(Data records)
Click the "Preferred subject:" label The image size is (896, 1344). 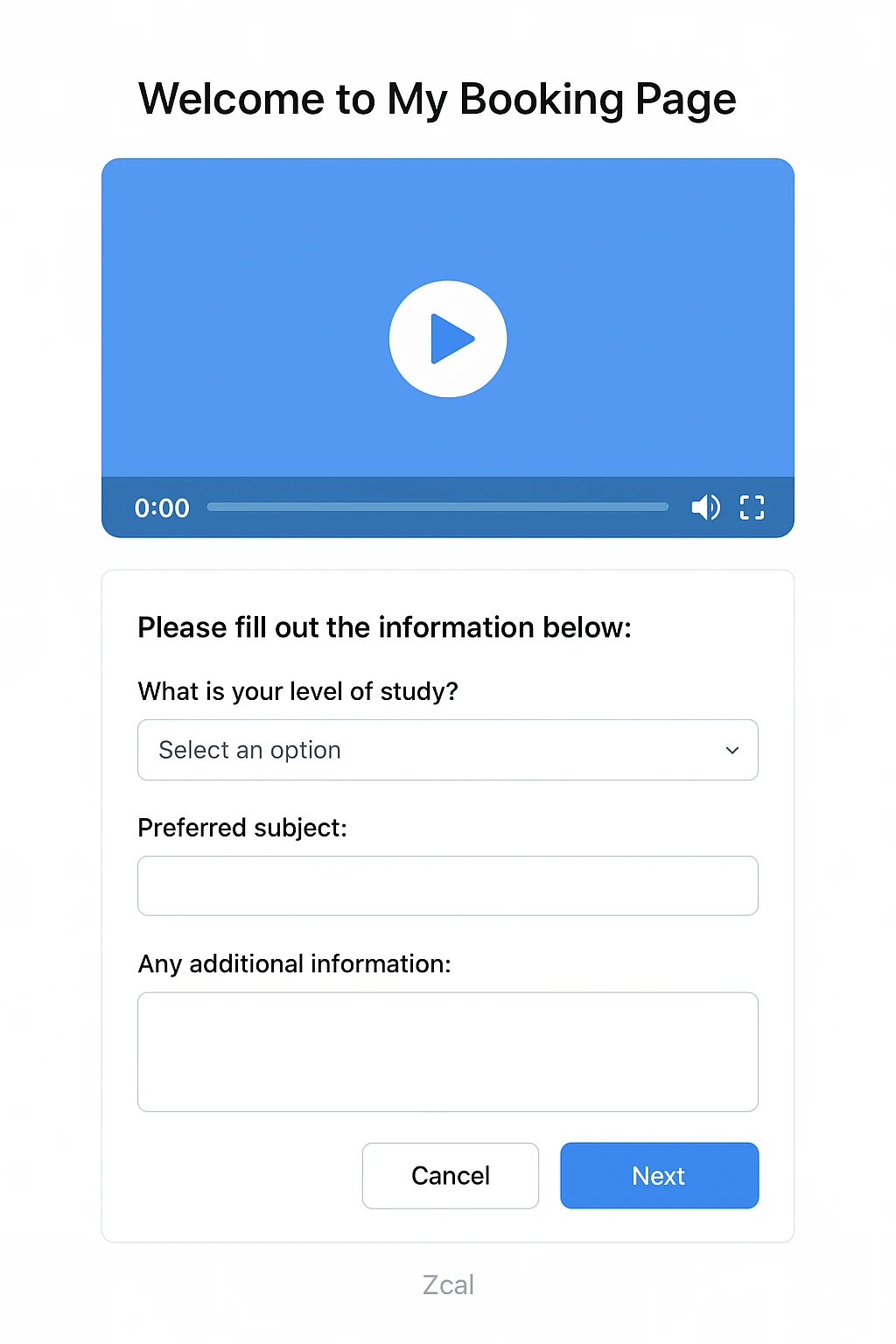point(242,828)
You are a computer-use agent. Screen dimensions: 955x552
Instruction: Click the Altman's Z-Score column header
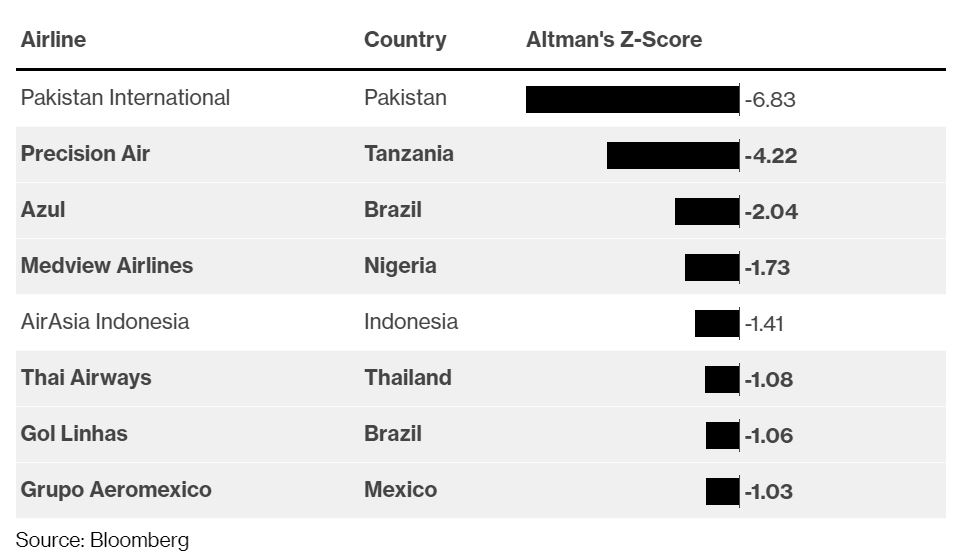614,40
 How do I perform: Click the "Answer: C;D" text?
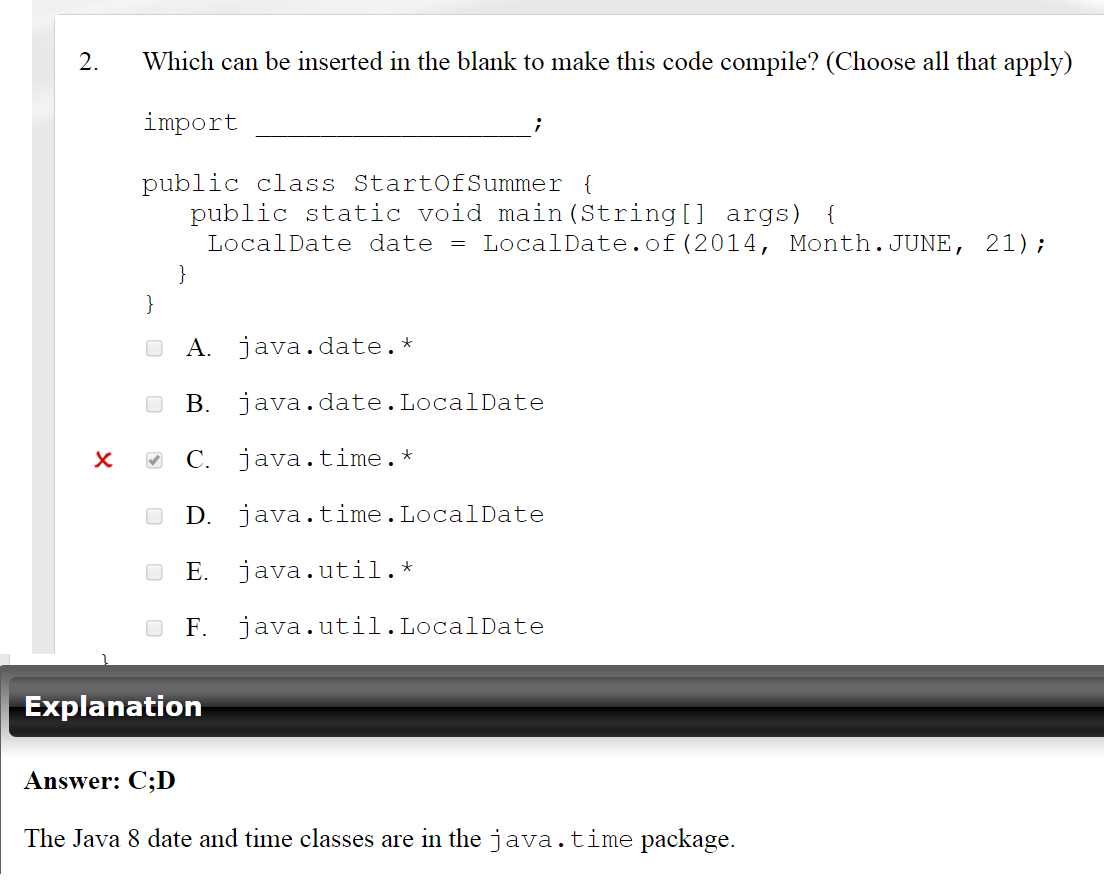100,780
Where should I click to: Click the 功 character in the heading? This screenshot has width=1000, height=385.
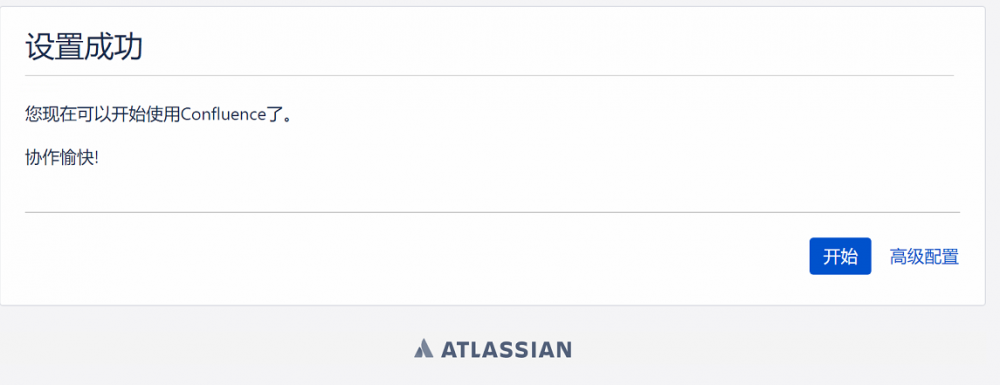128,47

■ EXERCISE
All lines from the one containing "How do I perform: Click" through the final line of the entries above must be restated word for word, pictures excluded.

■ EXERCISE OUTPUT
 How do I perform: Click the "Answer: C;D" text?
100,780
Where should I click to: Click the 功 character in the heading? This screenshot has width=1000, height=385.
128,47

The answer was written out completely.